I have been thinking — with 40-somethings fronting and/or launching television news channels, why not me? True, I have certain disadvantages. I have zero experience in broadcast news. I am a well-known “face” in the sense that, on the streets, only my dogs will instantly recognise me. Barring, say, Maoist leaders in Dandakarnya, few will envy my standards of personal grooming. But against all this, would-be media tycoons please note, I have one big plus: I have seen the future of television news, it was playing last week, and weeks before that, and, therefore, I am learning fast.
One important lesson concerns Mallika and Marxists. For easy-on-the-eye patriotism — a universally safe TV strategy — choose a great location and mix soldiers with matinee idols. If the star is Mallika Sherawat, as she was in NDTV’s Jai Jawan, there’s that extra thing that wasn’t there when Amir Khan stiffened soldierly resolve. Ms Sherawat was faultlessly thrilled through out the show. There is no reason to believe the soldiers didn’t have a good time. But in that laughter-filled tug-of-war that Ms Sherawat participated in, you could sense there were two invisible players, the institution of the army and the institution of journalism. Both were doing badly.
When you are in the TV news business though there simply isn’t any time to even notice such dyspeptic disapproval. You have a news-related chat show to run, and news isn’t helping you at all. Nothing much and no one is happening. Crisis? No. Call any of the following: A.B. Bardhan, D. Raja, Nilotpal Basu, Abani Roy; if you are feeling ambitious that day, try Sitaram Yechury. To any of them, pose the following questions, or variations of them — is the Left unhappy with the government; what has the Left got to say about its wish list being ignored; what will it do; what does it think of Manmohan Singh.
Poor Yechury had to “issue” the umpty-umpth “threat” to the government on CNN-IBN’s chat show after a series of questions on extremely familiar subjects led to the by now well recognised point where the anchor asked the inevitable question. Messrs Bardhan, Raja and Roy are even better guests. They need fewer questions.

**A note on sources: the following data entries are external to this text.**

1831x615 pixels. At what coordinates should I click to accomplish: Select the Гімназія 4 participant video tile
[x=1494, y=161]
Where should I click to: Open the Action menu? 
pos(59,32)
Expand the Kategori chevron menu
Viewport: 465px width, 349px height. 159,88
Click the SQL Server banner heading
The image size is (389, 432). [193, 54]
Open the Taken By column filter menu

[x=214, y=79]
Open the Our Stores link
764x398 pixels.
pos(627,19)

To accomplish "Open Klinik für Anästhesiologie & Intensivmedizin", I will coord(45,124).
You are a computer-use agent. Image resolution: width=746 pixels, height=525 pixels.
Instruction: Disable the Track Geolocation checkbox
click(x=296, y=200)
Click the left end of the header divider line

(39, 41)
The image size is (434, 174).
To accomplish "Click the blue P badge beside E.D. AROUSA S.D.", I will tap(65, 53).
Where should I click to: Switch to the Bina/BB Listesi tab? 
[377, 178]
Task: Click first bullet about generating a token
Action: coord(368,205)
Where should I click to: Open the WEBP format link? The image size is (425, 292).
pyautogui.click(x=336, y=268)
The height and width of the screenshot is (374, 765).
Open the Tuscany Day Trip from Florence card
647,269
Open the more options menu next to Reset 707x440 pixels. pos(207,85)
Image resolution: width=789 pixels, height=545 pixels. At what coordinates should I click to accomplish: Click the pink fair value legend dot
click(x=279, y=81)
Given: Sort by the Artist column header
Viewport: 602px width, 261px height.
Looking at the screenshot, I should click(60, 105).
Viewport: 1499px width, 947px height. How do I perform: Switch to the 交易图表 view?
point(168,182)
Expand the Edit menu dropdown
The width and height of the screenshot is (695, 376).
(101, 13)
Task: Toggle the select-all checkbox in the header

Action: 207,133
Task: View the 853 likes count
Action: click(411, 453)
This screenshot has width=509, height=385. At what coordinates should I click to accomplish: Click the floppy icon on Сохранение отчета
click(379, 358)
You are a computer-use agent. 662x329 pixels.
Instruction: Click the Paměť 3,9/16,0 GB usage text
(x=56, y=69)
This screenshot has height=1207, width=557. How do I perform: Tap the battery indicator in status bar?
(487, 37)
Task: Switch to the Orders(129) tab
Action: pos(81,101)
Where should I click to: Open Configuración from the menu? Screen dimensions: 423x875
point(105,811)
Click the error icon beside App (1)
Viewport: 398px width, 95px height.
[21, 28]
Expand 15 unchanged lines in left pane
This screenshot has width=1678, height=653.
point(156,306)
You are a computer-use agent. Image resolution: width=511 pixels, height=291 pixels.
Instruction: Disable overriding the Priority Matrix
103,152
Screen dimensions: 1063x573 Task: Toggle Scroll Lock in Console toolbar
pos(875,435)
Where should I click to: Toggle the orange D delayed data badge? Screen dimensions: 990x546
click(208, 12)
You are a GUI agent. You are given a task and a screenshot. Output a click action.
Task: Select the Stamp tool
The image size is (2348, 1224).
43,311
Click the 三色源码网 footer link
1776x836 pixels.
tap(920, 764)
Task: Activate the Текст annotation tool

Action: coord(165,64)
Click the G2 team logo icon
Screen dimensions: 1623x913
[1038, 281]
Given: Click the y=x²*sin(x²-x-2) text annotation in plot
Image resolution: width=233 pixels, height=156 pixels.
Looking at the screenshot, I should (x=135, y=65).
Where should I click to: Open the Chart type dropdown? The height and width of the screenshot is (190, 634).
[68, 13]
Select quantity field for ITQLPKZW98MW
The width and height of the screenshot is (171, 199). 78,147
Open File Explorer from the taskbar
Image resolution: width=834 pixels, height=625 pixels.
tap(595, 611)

Please entertain yourself on dull days by testing out this hypothesis: the smaller the Left party, the readier its TV-happy leader is to say almost anything the show’s host wants him to. We now have, playing on TV, the strange spectacle of a political group trashing almost day in and day out a government they help survive everyday.
Also look out for two possible new trends. The NDTV X-Factor edition that dealt with Kunal Saha and the medical negligence case — the NRI is suing Indian doctors for crores — hardly gave any background information. But that was perhaps made up for by what was in the foreground. The Delhi Medical Association member invited to the panel to give the doctors’ point of view had a stethoscope round his neck. If all TV panelists are required to similarly show what they do, some fascinating questions come up. What, for example, would editors wear?
And on Times Now, a programme on what bags you should buy ended with a fade out of a lady preparing to receive a massage. I know this signals new thinking in TV presentatation. I just can’t figure it out. Which is why, let’s face it, I won’t get my own TV news channel.